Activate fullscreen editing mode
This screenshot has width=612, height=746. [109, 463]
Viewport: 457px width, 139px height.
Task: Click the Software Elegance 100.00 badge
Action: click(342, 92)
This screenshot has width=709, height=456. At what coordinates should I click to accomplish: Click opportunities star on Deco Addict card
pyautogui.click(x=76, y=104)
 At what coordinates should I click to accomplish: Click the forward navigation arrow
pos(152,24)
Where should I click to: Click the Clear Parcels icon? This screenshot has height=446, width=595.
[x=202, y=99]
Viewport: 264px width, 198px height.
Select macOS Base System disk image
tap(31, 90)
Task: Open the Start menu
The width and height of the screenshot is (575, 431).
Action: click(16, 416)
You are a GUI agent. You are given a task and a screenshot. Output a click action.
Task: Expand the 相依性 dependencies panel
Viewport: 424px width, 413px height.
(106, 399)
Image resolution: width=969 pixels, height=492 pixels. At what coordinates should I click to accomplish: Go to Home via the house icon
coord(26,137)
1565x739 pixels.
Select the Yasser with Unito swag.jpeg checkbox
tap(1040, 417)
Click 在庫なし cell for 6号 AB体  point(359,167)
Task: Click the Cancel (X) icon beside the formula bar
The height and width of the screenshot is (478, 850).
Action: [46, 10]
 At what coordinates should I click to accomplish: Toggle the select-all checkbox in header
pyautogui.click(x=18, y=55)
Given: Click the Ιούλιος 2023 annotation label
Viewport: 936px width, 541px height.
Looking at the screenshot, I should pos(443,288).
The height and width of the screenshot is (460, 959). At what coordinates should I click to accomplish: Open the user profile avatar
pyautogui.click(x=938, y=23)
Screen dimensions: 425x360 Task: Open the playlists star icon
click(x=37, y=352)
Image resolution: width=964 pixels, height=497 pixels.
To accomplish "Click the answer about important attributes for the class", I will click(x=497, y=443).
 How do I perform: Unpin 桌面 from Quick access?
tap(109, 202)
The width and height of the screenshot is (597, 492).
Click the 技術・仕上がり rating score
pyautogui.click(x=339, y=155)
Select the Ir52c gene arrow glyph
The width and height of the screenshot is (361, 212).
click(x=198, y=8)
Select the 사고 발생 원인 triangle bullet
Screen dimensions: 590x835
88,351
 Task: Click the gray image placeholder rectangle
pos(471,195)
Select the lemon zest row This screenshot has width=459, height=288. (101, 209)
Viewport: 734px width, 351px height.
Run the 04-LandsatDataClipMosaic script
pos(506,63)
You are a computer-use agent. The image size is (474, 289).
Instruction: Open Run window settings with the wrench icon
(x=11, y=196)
******
■ Work order
Give back each line of the material above exactly as it appears.

■ Answer to this problem
Activate fullscreen editing mode
This screenshot has width=612, height=746. [109, 463]
Viewport: 457px width, 139px height.
Task: Click the Software Elegance 100.00 badge
Action: click(342, 92)
This screenshot has width=709, height=456. At what coordinates should I click to accomplish: Click opportunities star on Deco Addict card
pyautogui.click(x=76, y=104)
 At what coordinates should I click to accomplish: Click the forward navigation arrow
pos(152,24)
Where should I click to: Click the Clear Parcels icon? This screenshot has height=446, width=595.
[x=202, y=99]
Viewport: 264px width, 198px height.
Select macOS Base System disk image
tap(31, 90)
Task: Open the Start menu
The width and height of the screenshot is (575, 431).
Action: click(16, 416)
You are a GUI agent. You are given a task and a screenshot. Output a click action.
Task: Expand the 相依性 dependencies panel
Viewport: 424px width, 413px height.
(106, 399)
Image resolution: width=969 pixels, height=492 pixels. At what coordinates should I click to accomplish: Go to Home via the house icon
coord(26,137)
1565x739 pixels.
Select the Yasser with Unito swag.jpeg checkbox
tap(1040, 417)
Click 在庫なし cell for 6号 AB体  point(359,167)
Task: Click the Cancel (X) icon beside the formula bar
The height and width of the screenshot is (478, 850).
Action: [46, 10]
 At what coordinates should I click to accomplish: Toggle the select-all checkbox in header
pyautogui.click(x=18, y=55)
Given: Click the Ιούλιος 2023 annotation label
Viewport: 936px width, 541px height.
Looking at the screenshot, I should pos(443,288).
The height and width of the screenshot is (460, 959). At what coordinates should I click to accomplish: Open the user profile avatar
pyautogui.click(x=938, y=23)
Screen dimensions: 425x360 Task: Open the playlists star icon
click(x=37, y=352)
Image resolution: width=964 pixels, height=497 pixels.
To accomplish "Click the answer about important attributes for the class", I will click(x=497, y=443).
 How do I perform: Unpin 桌面 from Quick access?
tap(109, 202)
The width and height of the screenshot is (597, 492).
Click the 技術・仕上がり rating score
pyautogui.click(x=339, y=155)
Select the Ir52c gene arrow glyph
The width and height of the screenshot is (361, 212).
click(x=198, y=8)
Select the 사고 발생 원인 triangle bullet
Screen dimensions: 590x835
88,351
 Task: Click the gray image placeholder rectangle
pos(471,195)
Select the lemon zest row This screenshot has width=459, height=288. (101, 209)
Viewport: 734px width, 351px height.
Run the 04-LandsatDataClipMosaic script
pos(506,63)
You are a computer-use agent. The image size is (474, 289).
Instruction: Open Run window settings with the wrench icon
(x=11, y=196)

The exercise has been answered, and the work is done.